[Dataset entries]
+===+

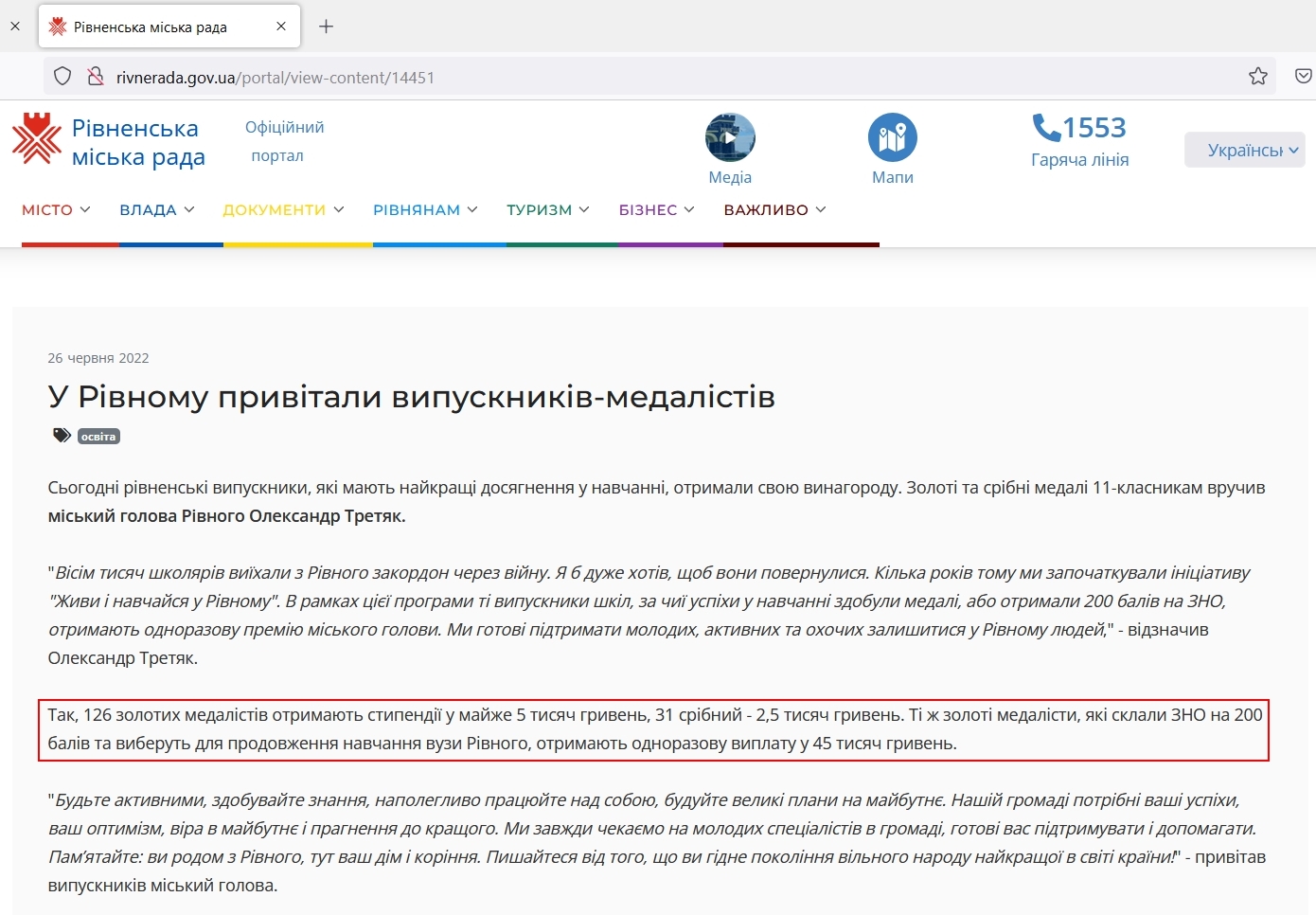
Task: Open the Pocket save icon
Action: coord(1303,77)
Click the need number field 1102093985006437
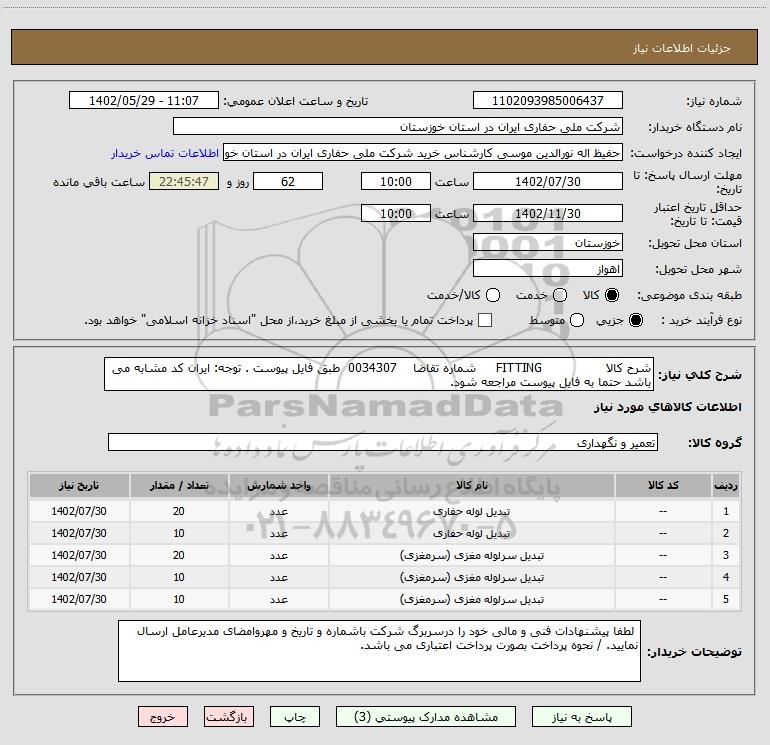This screenshot has width=770, height=745. [x=547, y=101]
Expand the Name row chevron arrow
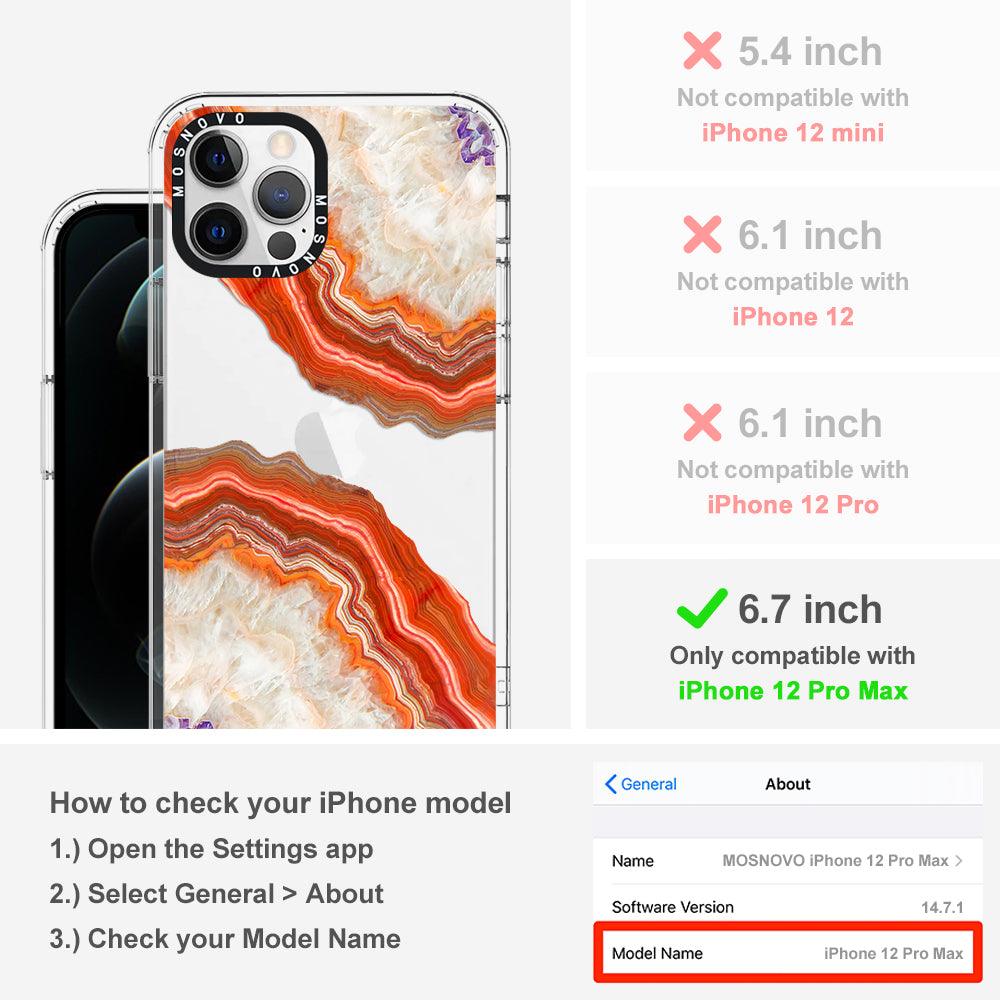1000x1000 pixels. 959,860
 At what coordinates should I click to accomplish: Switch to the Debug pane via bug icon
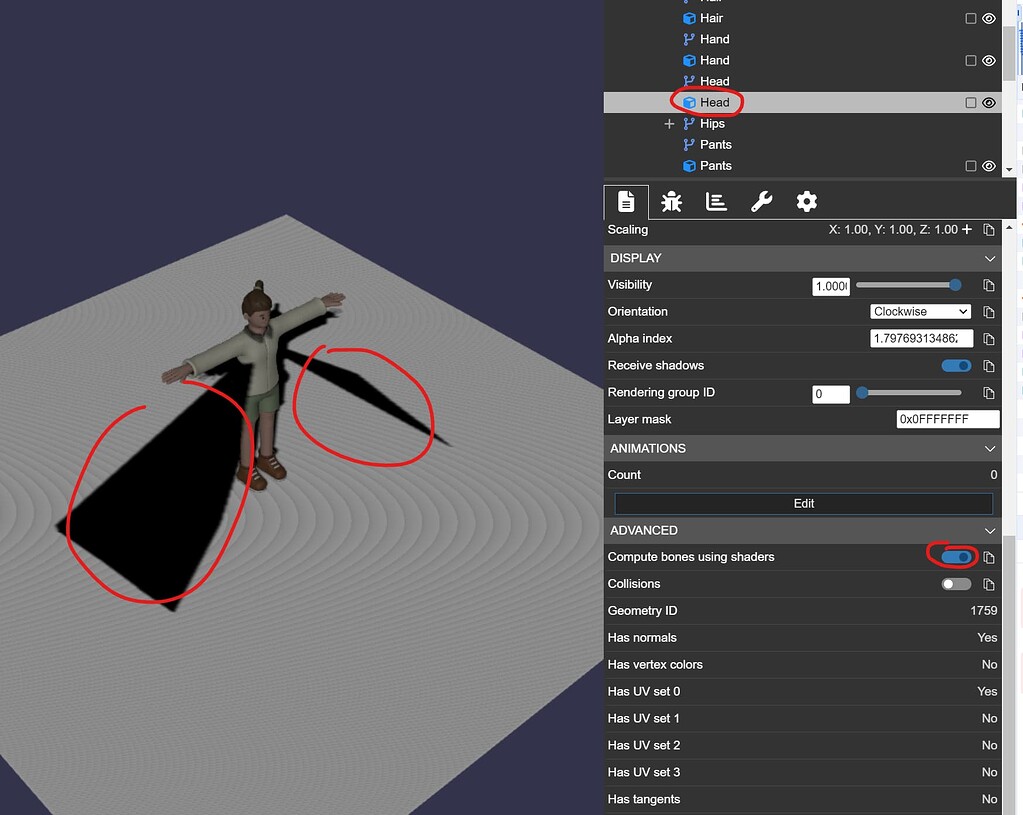pos(671,201)
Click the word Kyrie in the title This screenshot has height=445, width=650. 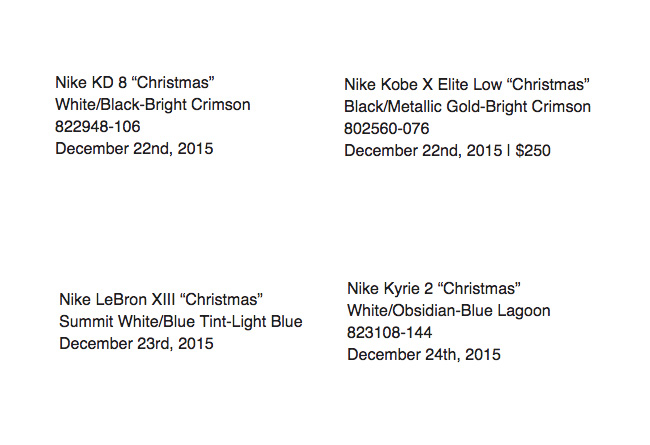tap(401, 289)
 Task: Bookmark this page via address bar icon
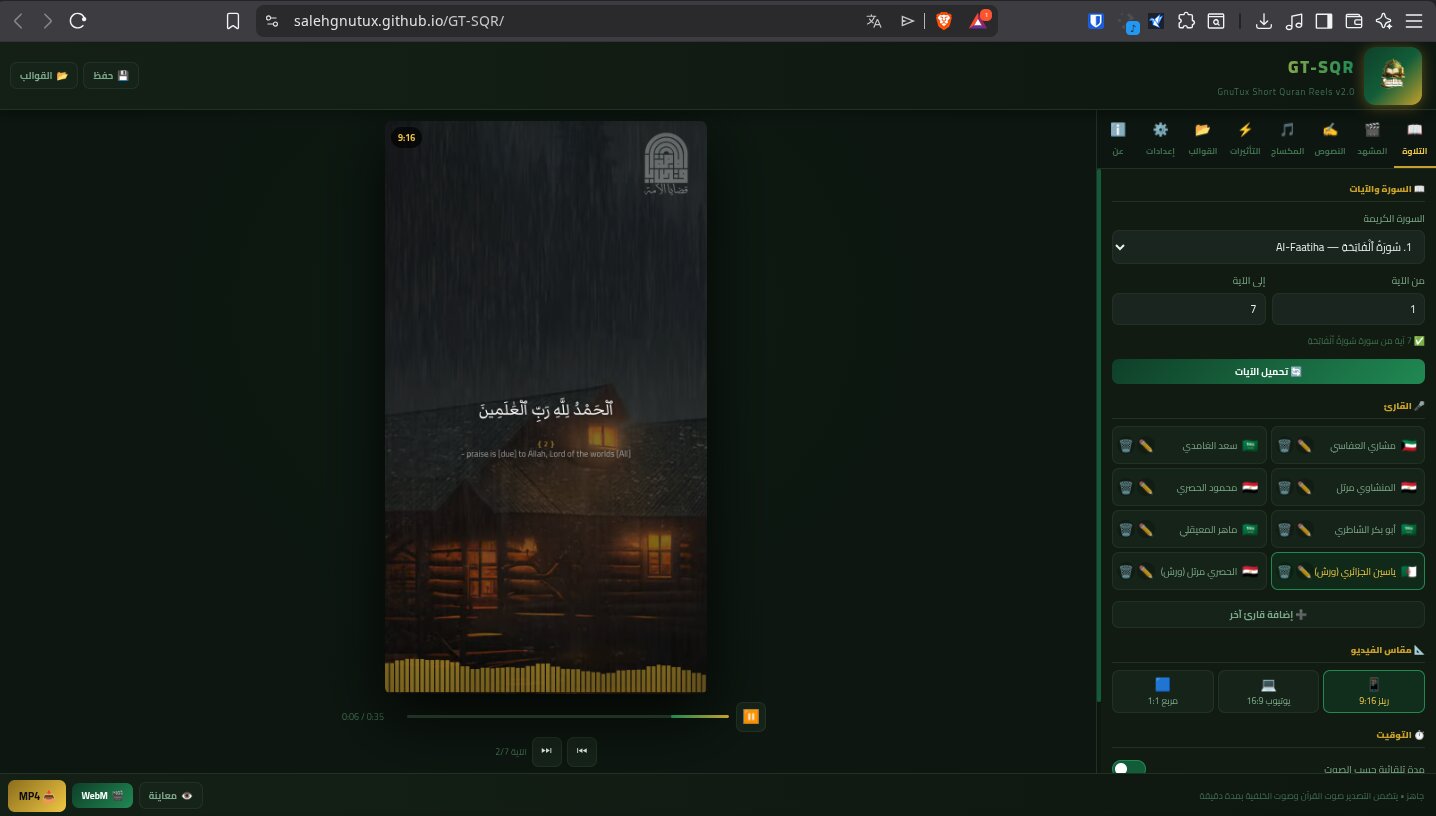233,21
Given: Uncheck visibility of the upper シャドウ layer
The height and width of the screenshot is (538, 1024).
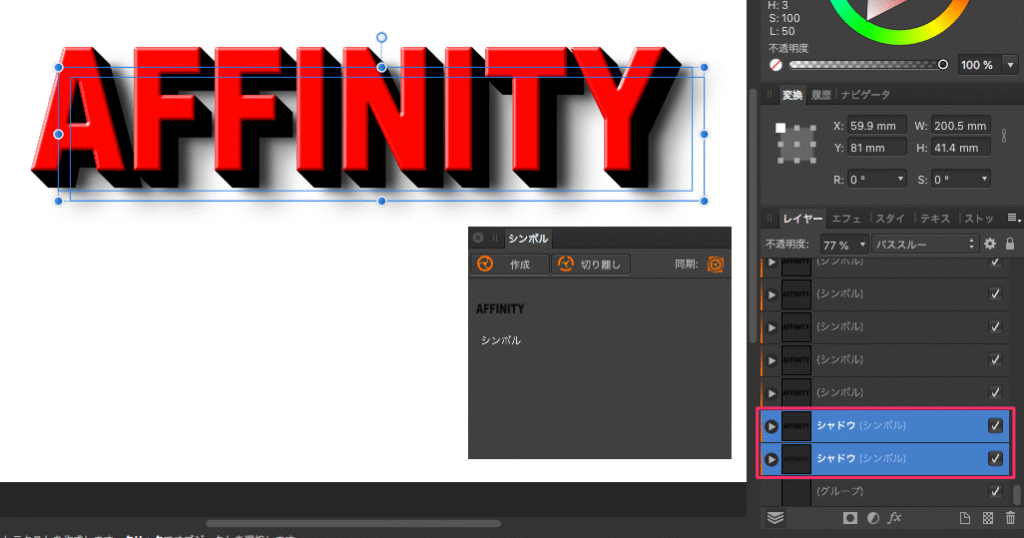Looking at the screenshot, I should (x=995, y=425).
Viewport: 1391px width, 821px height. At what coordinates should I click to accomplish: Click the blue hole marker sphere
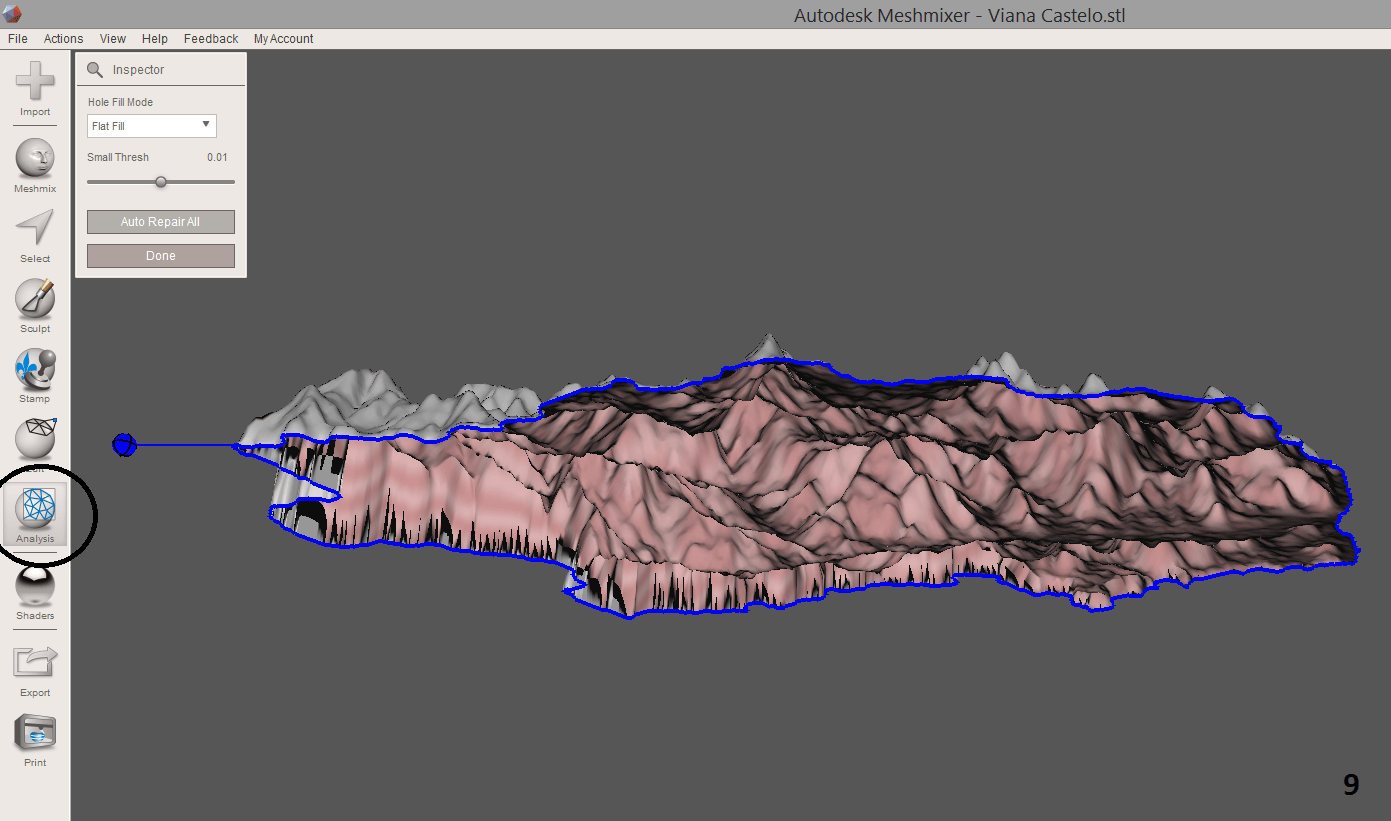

+===+

Aim of the task
Write out the line that contains "Task: Bookmark this" and every line after it to the end of the data, exactly as they stand. Omit the pictures.

Exercise answer
 Task: Bookmark this page via address bar icon
233,21
Given: Uncheck visibility of the upper シャドウ layer
The height and width of the screenshot is (538, 1024).
Looking at the screenshot, I should (x=995, y=425).
Viewport: 1391px width, 821px height. At what coordinates should I click to accomplish: Click the blue hole marker sphere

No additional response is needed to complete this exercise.